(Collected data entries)
----

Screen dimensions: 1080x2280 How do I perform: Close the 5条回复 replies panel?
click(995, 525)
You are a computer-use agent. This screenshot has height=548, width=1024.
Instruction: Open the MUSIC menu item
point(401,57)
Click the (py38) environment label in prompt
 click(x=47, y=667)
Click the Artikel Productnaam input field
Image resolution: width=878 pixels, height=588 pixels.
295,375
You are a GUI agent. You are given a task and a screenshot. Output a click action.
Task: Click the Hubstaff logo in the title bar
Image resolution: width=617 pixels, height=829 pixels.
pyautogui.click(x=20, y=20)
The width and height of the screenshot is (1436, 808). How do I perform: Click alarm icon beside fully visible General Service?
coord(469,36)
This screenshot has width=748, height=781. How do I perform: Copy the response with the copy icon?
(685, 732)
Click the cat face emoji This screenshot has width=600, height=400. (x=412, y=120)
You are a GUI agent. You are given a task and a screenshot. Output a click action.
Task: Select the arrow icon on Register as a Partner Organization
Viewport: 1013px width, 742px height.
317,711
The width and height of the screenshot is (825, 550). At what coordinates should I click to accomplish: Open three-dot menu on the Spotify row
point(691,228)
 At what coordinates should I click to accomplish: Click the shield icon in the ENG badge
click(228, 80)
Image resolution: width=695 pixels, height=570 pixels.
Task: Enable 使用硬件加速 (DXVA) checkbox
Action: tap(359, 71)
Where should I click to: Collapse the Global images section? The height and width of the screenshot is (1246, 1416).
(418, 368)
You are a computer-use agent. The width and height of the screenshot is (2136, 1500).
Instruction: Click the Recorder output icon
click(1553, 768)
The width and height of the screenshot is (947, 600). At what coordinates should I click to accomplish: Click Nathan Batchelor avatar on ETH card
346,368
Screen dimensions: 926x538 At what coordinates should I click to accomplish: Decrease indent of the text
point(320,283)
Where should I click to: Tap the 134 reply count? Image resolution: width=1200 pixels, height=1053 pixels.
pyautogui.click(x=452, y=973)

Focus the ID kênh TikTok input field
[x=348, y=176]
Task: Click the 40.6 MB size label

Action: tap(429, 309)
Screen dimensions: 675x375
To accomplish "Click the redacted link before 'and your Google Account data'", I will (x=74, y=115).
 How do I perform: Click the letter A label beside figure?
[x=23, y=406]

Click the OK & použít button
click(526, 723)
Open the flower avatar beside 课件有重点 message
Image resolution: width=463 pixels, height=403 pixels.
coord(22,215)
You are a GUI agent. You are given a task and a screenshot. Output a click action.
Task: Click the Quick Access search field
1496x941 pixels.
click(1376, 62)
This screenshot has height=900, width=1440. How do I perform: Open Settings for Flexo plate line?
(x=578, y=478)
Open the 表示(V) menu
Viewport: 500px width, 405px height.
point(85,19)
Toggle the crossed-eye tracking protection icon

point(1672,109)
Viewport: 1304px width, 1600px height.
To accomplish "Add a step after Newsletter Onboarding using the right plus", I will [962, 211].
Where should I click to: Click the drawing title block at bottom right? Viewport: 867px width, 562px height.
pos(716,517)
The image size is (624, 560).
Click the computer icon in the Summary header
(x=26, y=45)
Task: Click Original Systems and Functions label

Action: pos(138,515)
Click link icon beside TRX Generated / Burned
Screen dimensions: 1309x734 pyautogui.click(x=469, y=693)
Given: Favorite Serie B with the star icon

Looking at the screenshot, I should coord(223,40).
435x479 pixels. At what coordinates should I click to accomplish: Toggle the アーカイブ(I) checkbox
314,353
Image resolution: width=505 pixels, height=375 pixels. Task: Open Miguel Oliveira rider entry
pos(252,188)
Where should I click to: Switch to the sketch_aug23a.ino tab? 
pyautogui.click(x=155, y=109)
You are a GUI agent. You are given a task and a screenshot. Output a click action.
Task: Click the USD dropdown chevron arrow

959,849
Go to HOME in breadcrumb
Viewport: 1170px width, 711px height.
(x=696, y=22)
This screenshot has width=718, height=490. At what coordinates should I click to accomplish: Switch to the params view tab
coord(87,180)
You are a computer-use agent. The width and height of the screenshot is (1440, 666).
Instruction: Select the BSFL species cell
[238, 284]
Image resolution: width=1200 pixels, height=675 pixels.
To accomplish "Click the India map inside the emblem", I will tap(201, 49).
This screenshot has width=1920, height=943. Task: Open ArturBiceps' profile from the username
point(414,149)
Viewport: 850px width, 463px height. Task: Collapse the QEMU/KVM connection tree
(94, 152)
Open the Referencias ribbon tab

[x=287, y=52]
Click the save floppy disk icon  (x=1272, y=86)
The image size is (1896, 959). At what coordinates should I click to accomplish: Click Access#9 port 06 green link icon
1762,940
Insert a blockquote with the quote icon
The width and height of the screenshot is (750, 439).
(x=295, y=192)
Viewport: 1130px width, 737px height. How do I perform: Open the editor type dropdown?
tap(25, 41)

----

Description of the task: All records shown above need to be written out again verbatim.

Exercise result:
Screen dimensions: 1080x2280 How do I perform: Close the 5条回复 replies panel?
click(995, 525)
You are a computer-use agent. This screenshot has height=548, width=1024.
Instruction: Open the MUSIC menu item
point(401,57)
Click the (py38) environment label in prompt
 click(x=47, y=667)
Click the Artikel Productnaam input field
Image resolution: width=878 pixels, height=588 pixels.
295,375
You are a GUI agent. You are given a task and a screenshot. Output a click action.
Task: Click the Hubstaff logo in the title bar
Image resolution: width=617 pixels, height=829 pixels.
pyautogui.click(x=20, y=20)
The width and height of the screenshot is (1436, 808). How do I perform: Click alarm icon beside fully visible General Service?
coord(469,36)
This screenshot has width=748, height=781. How do I perform: Copy the response with the copy icon?
(685, 732)
Click the cat face emoji This screenshot has width=600, height=400. (x=412, y=120)
You are a GUI agent. You are given a task and a screenshot. Output a click action.
Task: Select the arrow icon on Register as a Partner Organization
Viewport: 1013px width, 742px height.
317,711
The width and height of the screenshot is (825, 550). At what coordinates should I click to accomplish: Open three-dot menu on the Spotify row
point(691,228)
 At what coordinates should I click to accomplish: Click the shield icon in the ENG badge
click(228, 80)
Image resolution: width=695 pixels, height=570 pixels.
Task: Enable 使用硬件加速 (DXVA) checkbox
Action: tap(359, 71)
Where should I click to: Collapse the Global images section? The height and width of the screenshot is (1246, 1416).
(418, 368)
You are a computer-use agent. The width and height of the screenshot is (2136, 1500).
Instruction: Click the Recorder output icon
click(1553, 768)
The width and height of the screenshot is (947, 600). At what coordinates should I click to accomplish: Click Nathan Batchelor avatar on ETH card
346,368
Screen dimensions: 926x538 At what coordinates should I click to accomplish: Decrease indent of the text
point(320,283)
Where should I click to: Tap the 134 reply count? Image resolution: width=1200 pixels, height=1053 pixels.
pyautogui.click(x=452, y=973)

Focus the ID kênh TikTok input field
[x=348, y=176]
Task: Click the 40.6 MB size label

Action: tap(429, 309)
Screen dimensions: 675x375
To accomplish "Click the redacted link before 'and your Google Account data'", I will (x=74, y=115).
 How do I perform: Click the letter A label beside figure?
[x=23, y=406]

Click the OK & použít button
click(526, 723)
Open the flower avatar beside 课件有重点 message
Image resolution: width=463 pixels, height=403 pixels.
coord(22,215)
You are a GUI agent. You are given a task and a screenshot. Output a click action.
Task: Click the Quick Access search field
1496x941 pixels.
click(1376, 62)
This screenshot has height=900, width=1440. How do I perform: Open Settings for Flexo plate line?
(x=578, y=478)
Open the 表示(V) menu
Viewport: 500px width, 405px height.
point(85,19)
Toggle the crossed-eye tracking protection icon

point(1672,109)
Viewport: 1304px width, 1600px height.
To accomplish "Add a step after Newsletter Onboarding using the right plus", I will [962, 211].
Where should I click to: Click the drawing title block at bottom right? Viewport: 867px width, 562px height.
pos(716,517)
The image size is (624, 560).
Click the computer icon in the Summary header
(x=26, y=45)
Task: Click Original Systems and Functions label

Action: pos(138,515)
Click link icon beside TRX Generated / Burned
Screen dimensions: 1309x734 pyautogui.click(x=469, y=693)
Given: Favorite Serie B with the star icon

Looking at the screenshot, I should coord(223,40).
435x479 pixels. At what coordinates should I click to accomplish: Toggle the アーカイブ(I) checkbox
314,353
Image resolution: width=505 pixels, height=375 pixels. Task: Open Miguel Oliveira rider entry
pos(252,188)
Where should I click to: Switch to the sketch_aug23a.ino tab? 
pyautogui.click(x=155, y=109)
You are a GUI agent. You are given a task and a screenshot. Output a click action.
Task: Click the USD dropdown chevron arrow

959,849
Go to HOME in breadcrumb
Viewport: 1170px width, 711px height.
(x=696, y=22)
This screenshot has width=718, height=490. At what coordinates should I click to accomplish: Switch to the params view tab
coord(87,180)
You are a computer-use agent. The width and height of the screenshot is (1440, 666).
Instruction: Select the BSFL species cell
[238, 284]
Image resolution: width=1200 pixels, height=675 pixels.
To accomplish "Click the India map inside the emblem", I will tap(201, 49).
This screenshot has width=1920, height=943. Task: Open ArturBiceps' profile from the username
point(414,149)
Viewport: 850px width, 463px height. Task: Collapse the QEMU/KVM connection tree
(94, 152)
Open the Referencias ribbon tab

[x=287, y=52]
Click the save floppy disk icon  (x=1272, y=86)
The image size is (1896, 959). At what coordinates should I click to accomplish: Click Access#9 port 06 green link icon
1762,940
Insert a blockquote with the quote icon
The width and height of the screenshot is (750, 439).
(x=295, y=192)
Viewport: 1130px width, 737px height. How do I perform: Open the editor type dropdown?
tap(25, 41)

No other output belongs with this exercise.